In a way, these young adults were an advertisement for church unity. They didn’t care about denominations, they didn’t fight about little things, they were really passionate about experiencing the presence and power of God. What more could you want?
Well, for one thing, maybe a place for someone outside of the 18-24 bracket.
Now, they wouldn’t deny that the church includes people over the hill like me. They just preferred the simplicity of being with people just like them.
But how is that any different from the world? How is that beautiful? How is that showing the power of the gospel?
Jesus insists that the world will sit up and take notice of him and see the beauty of the gospel if his disciples are united. Really united across all of the usual human boundary lines.

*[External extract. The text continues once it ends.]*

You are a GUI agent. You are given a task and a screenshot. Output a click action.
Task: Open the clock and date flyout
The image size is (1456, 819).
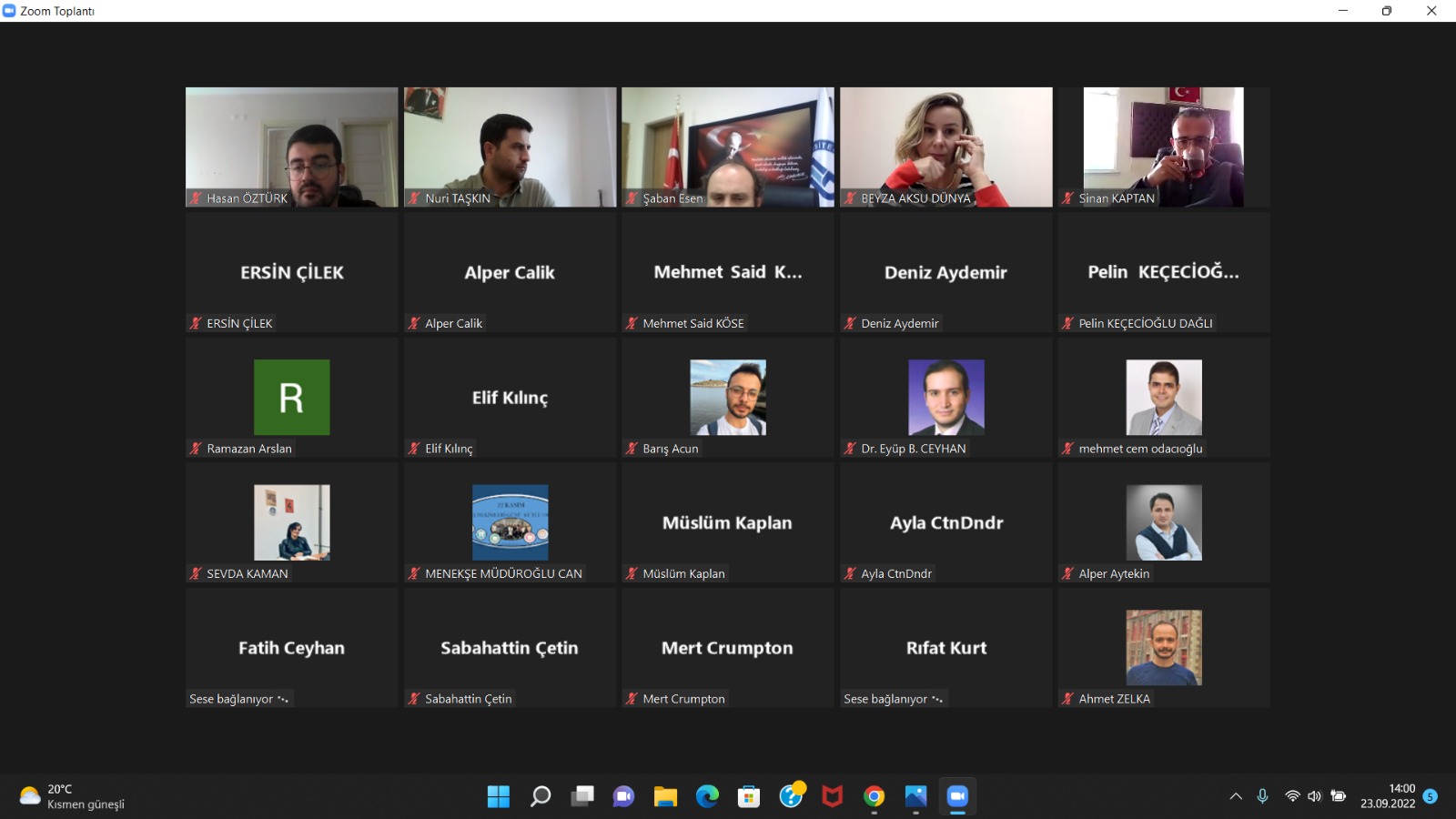1388,796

When you and I are willing to bear with the complexity and discomfort of doing life with people who aren’t the same age as we are, who aren’t the same class as we are, who don’t have the same level of education as we do, who aren’t the same culture as we are it shows the world that we have been captured by a love that is out of this world.
Illustration
In the book Growing Young, the authors talk about a church in urban LA. As you can probably guess, it was totally Latino, with everything conducted in Spanish. But by the early 2000s, most of the young people in the church only spoke Spanish as a second language. Like a lot of migrant kids, they could understand it, they got the gist, but it wasn’t what they preferred. Plenty of churches in this situation just hire an English speaking pastor to create a separate congregation. That way the older generation can continue as they had, and the young people could be themselves, do things in English and be more ‘American’.
The trouble is when that happens it’s a very short step to becoming two separate churches. It’s a very common way that two different communities form.
But this church - First Baptist Church of South Gate, especially the older members of the church we’re convinced that they needed to be united. They decided that they would switch everything from Spanish to English. Although it would be harder for them, they wanted to welcome second and third generation young people growing up in the area who didn’t speak Spanish. Language had the power to divide them. The migrants who struggled with English could’ve insisted on their own way. But they didn’t. And as a result, they not only stayed connected across generations, they began to grow connections across cultures. More and more non-latino people joined the church.
As the authors of Growing Young said, they found even stronger glue than language to bond them together. The found the self-sacrificial love of Christ.

Conclusion

How beautiful it is when brothers and sisters live together in unity. How can people not sit up and take notice of a church that is united like that. That is open and honest and authentic about what it believes, the story of God’s love for us in Jesus at the centre. That doesn’t fake unity by adopting ‘we don’t talk about Bruno’ as its motto, or by holding everything together by sameness.
How compelling and beautiful would it be for our church to be so focused on Jesus, so captivated by God’s love, that we are willing to lay down their lives in service of people that we would normally have nothing to do with.
Let me join with Jesus in praying that for our church.